Exercise prompt =
Copy every one of the rows below word for word, without changing anything.

Records shown =
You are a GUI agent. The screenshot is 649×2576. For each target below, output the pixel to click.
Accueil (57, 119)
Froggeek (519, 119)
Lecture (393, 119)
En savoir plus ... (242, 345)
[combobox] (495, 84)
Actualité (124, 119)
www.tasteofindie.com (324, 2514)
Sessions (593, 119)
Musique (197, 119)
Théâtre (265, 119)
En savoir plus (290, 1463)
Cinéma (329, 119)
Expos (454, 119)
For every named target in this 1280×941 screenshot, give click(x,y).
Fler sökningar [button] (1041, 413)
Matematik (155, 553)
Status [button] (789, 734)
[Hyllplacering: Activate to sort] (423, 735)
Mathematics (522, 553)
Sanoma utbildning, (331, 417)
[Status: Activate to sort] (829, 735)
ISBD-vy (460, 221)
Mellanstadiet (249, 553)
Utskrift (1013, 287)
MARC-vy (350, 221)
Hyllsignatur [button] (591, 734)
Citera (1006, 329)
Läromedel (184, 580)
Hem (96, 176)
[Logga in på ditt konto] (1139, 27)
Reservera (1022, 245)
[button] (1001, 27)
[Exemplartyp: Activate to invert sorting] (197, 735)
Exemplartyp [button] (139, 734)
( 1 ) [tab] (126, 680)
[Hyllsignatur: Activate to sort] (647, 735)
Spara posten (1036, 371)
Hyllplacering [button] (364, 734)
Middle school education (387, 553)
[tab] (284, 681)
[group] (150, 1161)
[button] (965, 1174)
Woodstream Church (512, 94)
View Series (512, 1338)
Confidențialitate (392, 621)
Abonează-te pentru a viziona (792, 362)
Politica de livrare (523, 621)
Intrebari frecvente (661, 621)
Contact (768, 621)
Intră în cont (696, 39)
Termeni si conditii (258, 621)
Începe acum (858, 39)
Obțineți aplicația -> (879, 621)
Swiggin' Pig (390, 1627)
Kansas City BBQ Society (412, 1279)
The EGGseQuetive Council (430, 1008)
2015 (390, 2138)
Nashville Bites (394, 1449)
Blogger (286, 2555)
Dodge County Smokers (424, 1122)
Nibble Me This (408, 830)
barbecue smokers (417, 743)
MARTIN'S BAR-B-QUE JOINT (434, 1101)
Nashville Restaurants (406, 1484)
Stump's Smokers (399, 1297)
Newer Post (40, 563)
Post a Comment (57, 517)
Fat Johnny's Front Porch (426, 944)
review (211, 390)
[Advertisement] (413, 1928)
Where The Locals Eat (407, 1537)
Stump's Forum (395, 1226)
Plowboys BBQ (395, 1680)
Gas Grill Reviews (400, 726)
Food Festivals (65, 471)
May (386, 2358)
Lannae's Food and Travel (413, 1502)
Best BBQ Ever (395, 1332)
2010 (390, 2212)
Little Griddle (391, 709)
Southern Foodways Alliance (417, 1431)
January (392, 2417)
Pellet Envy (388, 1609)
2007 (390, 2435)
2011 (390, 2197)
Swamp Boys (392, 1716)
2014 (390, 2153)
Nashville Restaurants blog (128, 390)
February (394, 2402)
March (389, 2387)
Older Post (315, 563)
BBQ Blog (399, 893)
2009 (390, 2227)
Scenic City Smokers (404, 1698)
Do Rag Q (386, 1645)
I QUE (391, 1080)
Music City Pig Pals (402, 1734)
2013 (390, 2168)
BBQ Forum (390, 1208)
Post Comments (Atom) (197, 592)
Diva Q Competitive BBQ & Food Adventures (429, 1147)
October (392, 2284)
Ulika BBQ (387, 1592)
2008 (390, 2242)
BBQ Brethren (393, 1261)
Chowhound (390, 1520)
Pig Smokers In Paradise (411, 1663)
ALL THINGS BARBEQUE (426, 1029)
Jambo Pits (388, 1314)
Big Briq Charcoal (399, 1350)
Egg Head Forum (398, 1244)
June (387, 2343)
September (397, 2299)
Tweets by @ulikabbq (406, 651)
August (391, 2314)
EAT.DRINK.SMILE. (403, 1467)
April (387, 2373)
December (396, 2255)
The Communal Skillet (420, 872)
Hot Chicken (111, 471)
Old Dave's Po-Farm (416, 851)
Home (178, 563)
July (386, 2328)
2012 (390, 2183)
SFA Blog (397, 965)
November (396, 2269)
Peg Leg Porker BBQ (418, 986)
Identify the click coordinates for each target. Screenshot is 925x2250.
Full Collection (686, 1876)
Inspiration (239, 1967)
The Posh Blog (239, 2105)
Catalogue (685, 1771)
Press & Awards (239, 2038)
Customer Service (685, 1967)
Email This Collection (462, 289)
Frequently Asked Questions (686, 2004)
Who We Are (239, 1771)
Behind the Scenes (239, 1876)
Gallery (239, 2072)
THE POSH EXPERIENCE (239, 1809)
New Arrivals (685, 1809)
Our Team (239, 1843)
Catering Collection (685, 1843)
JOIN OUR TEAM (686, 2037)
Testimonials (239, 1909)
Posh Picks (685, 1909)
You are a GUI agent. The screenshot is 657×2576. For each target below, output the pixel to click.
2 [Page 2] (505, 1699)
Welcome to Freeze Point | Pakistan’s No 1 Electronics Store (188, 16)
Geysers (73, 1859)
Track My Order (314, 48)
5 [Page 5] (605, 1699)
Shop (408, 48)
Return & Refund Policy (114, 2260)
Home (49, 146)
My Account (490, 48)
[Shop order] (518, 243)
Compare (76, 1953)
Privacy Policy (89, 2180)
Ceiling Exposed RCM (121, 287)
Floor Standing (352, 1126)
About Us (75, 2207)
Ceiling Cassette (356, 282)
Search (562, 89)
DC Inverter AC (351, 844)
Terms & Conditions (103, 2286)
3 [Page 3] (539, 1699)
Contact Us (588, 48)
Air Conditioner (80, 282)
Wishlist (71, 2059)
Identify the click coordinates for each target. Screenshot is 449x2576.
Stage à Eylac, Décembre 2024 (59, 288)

Exercise answer =
You are a GUI agent. The screenshot is 649×2576. For each target below, output the pixel to click.
Accueil (57, 119)
Froggeek (519, 119)
Lecture (393, 119)
En savoir plus ... (242, 345)
[combobox] (495, 84)
Actualité (124, 119)
www.tasteofindie.com (324, 2514)
Sessions (593, 119)
Musique (197, 119)
Théâtre (265, 119)
En savoir plus (290, 1463)
Cinéma (329, 119)
Expos (454, 119)
For every named target in this 1280×941 screenshot, give click(x,y).
Fler sökningar [button] (1041, 413)
Matematik (155, 553)
Status [button] (789, 734)
[Hyllplacering: Activate to sort] (423, 735)
Mathematics (522, 553)
Sanoma utbildning, (331, 417)
[Status: Activate to sort] (829, 735)
ISBD-vy (460, 221)
Mellanstadiet (249, 553)
Utskrift (1013, 287)
MARC-vy (350, 221)
Hyllsignatur [button] (591, 734)
Citera (1006, 329)
Läromedel (184, 580)
Hem (96, 176)
[Logga in på ditt konto] (1139, 27)
Reservera (1022, 245)
[button] (1001, 27)
[Exemplartyp: Activate to invert sorting] (197, 735)
Exemplartyp [button] (139, 734)
( 1 ) [tab] (126, 680)
[Hyllsignatur: Activate to sort] (647, 735)
Spara posten (1036, 371)
Hyllplacering [button] (364, 734)
Middle school education (387, 553)
[tab] (284, 681)
[group] (150, 1161)
[button] (965, 1174)
Woodstream Church (512, 94)
View Series (512, 1338)
Confidențialitate (392, 621)
Abonează-te pentru a viziona (792, 362)
Politica de livrare (523, 621)
Intrebari frecvente (661, 621)
Contact (768, 621)
Intră în cont (696, 39)
Termeni si conditii (258, 621)
Începe acum (858, 39)
Obțineți aplicația -> (879, 621)
Swiggin' Pig (390, 1627)
Kansas City BBQ Society (412, 1279)
The EGGseQuetive Council (430, 1008)
2015 (390, 2138)
Nashville Bites (394, 1449)
Blogger (286, 2555)
Dodge County Smokers (424, 1122)
Nibble Me This (408, 830)
barbecue smokers (417, 743)
MARTIN'S BAR-B-QUE JOINT (434, 1101)
Nashville Restaurants (406, 1484)
Stump's Smokers (399, 1297)
Newer Post (40, 563)
Post a Comment (57, 517)
Fat Johnny's Front Porch (426, 944)
review (211, 390)
[Advertisement] (413, 1928)
Where The Locals Eat (407, 1537)
Stump's Forum (395, 1226)
Plowboys BBQ (395, 1680)
Gas Grill Reviews (400, 726)
Food Festivals (65, 471)
May (386, 2358)
Lannae's Food and Travel (413, 1502)
Best BBQ Ever (395, 1332)
2010 (390, 2212)
Little Griddle (391, 709)
Southern Foodways Alliance (417, 1431)
January (392, 2417)
Pellet Envy (388, 1609)
2007 (390, 2435)
2011 (390, 2197)
Swamp Boys (392, 1716)
2014 (390, 2153)
Nashville Restaurants blog (128, 390)
February (394, 2402)
March (389, 2387)
Older Post (315, 563)
BBQ Blog (399, 893)
2009 (390, 2227)
Scenic City Smokers (404, 1698)
Do Rag Q (386, 1645)
I QUE (391, 1080)
Music City Pig Pals (402, 1734)
2013 (390, 2168)
BBQ Forum (390, 1208)
Post Comments (Atom) (197, 592)
Diva Q Competitive BBQ & Food Adventures (429, 1147)
October (392, 2284)
Ulika BBQ (387, 1592)
2008 (390, 2242)
BBQ Brethren (393, 1261)
Chowhound (390, 1520)
Pig Smokers In Paradise (411, 1663)
ALL THINGS BARBEQUE (426, 1029)
Jambo Pits (388, 1314)
Big Briq Charcoal (399, 1350)
Egg Head Forum (398, 1244)
June (387, 2343)
September (397, 2299)
Tweets by @ulikabbq (406, 651)
August (391, 2314)
EAT.DRINK.SMILE. (403, 1467)
April (387, 2373)
December (396, 2255)
The Communal Skillet (420, 872)
Hot Chicken (111, 471)
Old Dave's Po-Farm (416, 851)
Home (178, 563)
July (386, 2328)
2012 (390, 2183)
SFA Blog (397, 965)
November (396, 2269)
Peg Leg Porker BBQ (418, 986)
Identify the click coordinates for each target. Screenshot is 925x2250.
Full Collection (686, 1876)
Inspiration (239, 1967)
The Posh Blog (239, 2105)
Catalogue (685, 1771)
Press & Awards (239, 2038)
Customer Service (685, 1967)
Email This Collection (462, 289)
Frequently Asked Questions (686, 2004)
Who We Are (239, 1771)
Behind the Scenes (239, 1876)
Gallery (239, 2072)
THE POSH EXPERIENCE (239, 1809)
New Arrivals (685, 1809)
Our Team (239, 1843)
Catering Collection (685, 1843)
JOIN OUR TEAM (686, 2037)
Testimonials (239, 1909)
Posh Picks (685, 1909)
You are a GUI agent. The screenshot is 657×2576. For each target below, output the pixel to click.
2 [Page 2] (505, 1699)
Welcome to Freeze Point | Pakistan’s No 1 Electronics Store (188, 16)
Geysers (73, 1859)
Track My Order (314, 48)
5 [Page 5] (605, 1699)
Shop (408, 48)
Return & Refund Policy (114, 2260)
Home (49, 146)
My Account (490, 48)
[Shop order] (518, 243)
Compare (76, 1953)
Privacy Policy (89, 2180)
Ceiling Exposed RCM (121, 287)
Floor Standing (352, 1126)
About Us (75, 2207)
Ceiling Cassette (356, 282)
Search (562, 89)
DC Inverter AC (351, 844)
Terms & Conditions (103, 2286)
3 [Page 3] (539, 1699)
Contact Us (588, 48)
Air Conditioner (80, 282)
Wishlist (71, 2059)
Identify the click coordinates for each target. Screenshot is 449x2576.
Stage à Eylac, Décembre 2024 (59, 288)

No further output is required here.